3、超声检查:这同样是比较常见的老年人乳腺癌的诊断检查方法,主要包括乳腺癌的声像图和液晶热图检查。
二、老年乳腺癌的治疗
对老年乳腺癌患者的治疗原则包括延长寿命,提高生存质量。目前仍是以手术为主的综合治疗,除患者属晚期肿瘤,广泛转移失去手术意义或合并严重疾病不能耐受手术外,均应手术治疗。一般认为只要全身情况较好,年龄在≤75岁,分期属于I、II及部分III期病例,即使有一种或多种慢性疾病,可以经过围手术期处理后行改良根治术捌,但如果全身情况或症状不能明显改善者可考虑单纯乳房切除术或乳房象限切除。因此,治疗应根据老年患者的具体情况选择适合的手术方式,老年患者辅助治疗应综合考虑年龄、受体、淋巴结等因素,对激素受体阳性老年患者可考虑术前新辅助内分泌治疗.
1、局部治疗
保乳手术
在美国乳腺与肠道外科辅助治疗研究组(NSABP)B06研究中,虽然术后放疗可降低接受保乳手术乳腺癌患者的局部复发率(P<0.001),但接受全乳切除术、保乳术及保乳术+放疗等不同手术方式患者的总生存(OS)并无显著性差异。
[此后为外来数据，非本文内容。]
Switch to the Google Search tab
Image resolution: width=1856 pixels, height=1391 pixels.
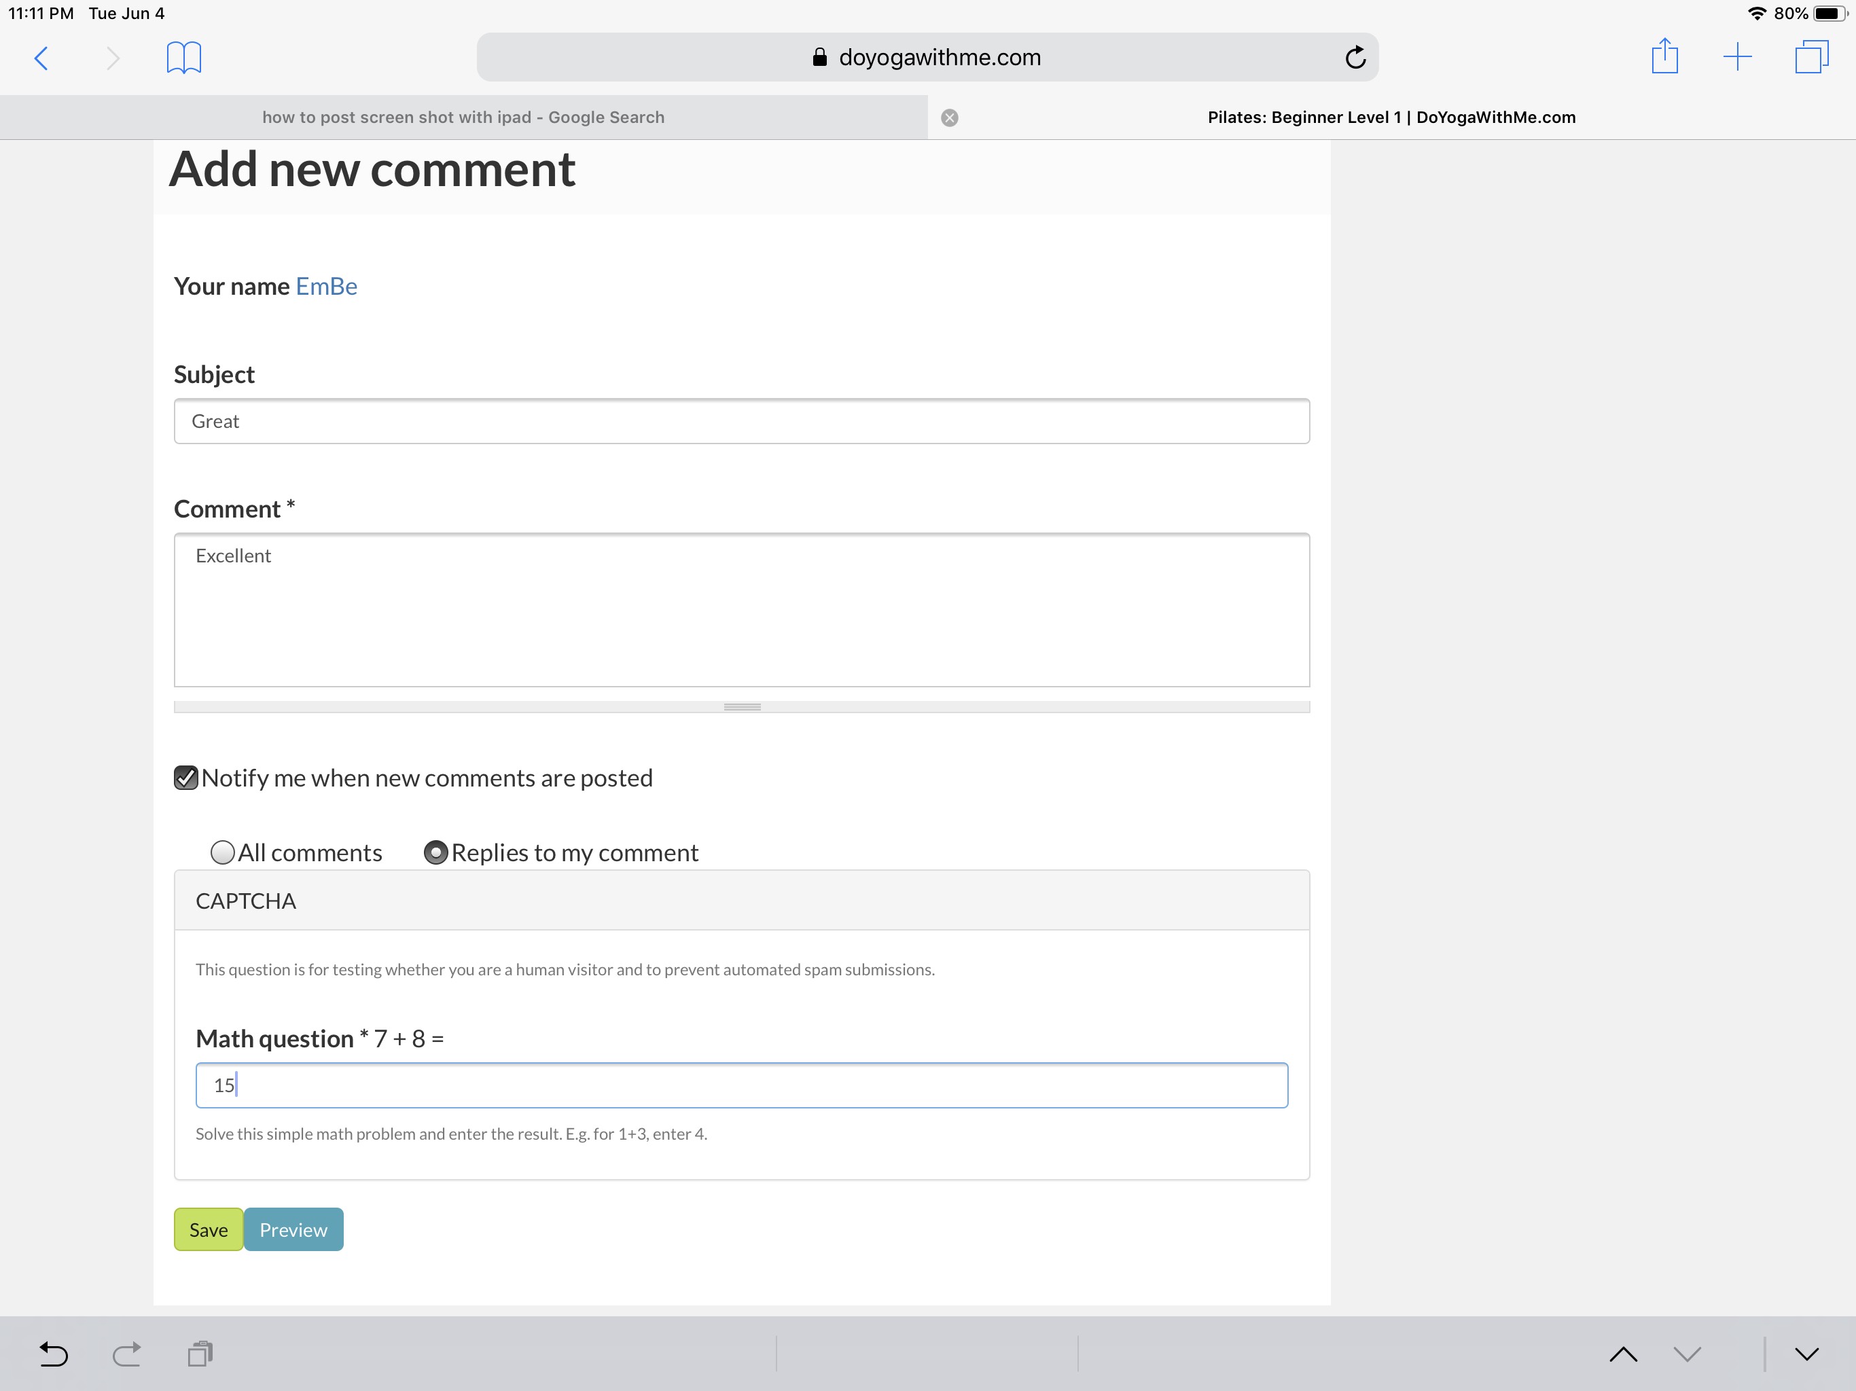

早期乳腺癌临床试验协作组(EBCTCG)2000研究15年随访资料显示,对于淋巴结阴性和淋巴结阳性乳腺癌患者,保乳术后加或不加放疗的死亡率分别为26.1%对31.2%及47.9%对55.0%。 欧洲癌症研究与治疗组织(EORTC)22881-10882研究10.75个月随访结果显示,5318例保乳术后镜下无肿瘤细胞的患者在接受全乳放疗(50 Gy)后,局部瘤床加量组和不加量组的生存无显著性差异。因此,对于接受保乳手术的老年患者,切缘应该保证达到阴性,术后可以接受他莫昔芬治疗,必要时可加用放疗,但不推荐常规使用。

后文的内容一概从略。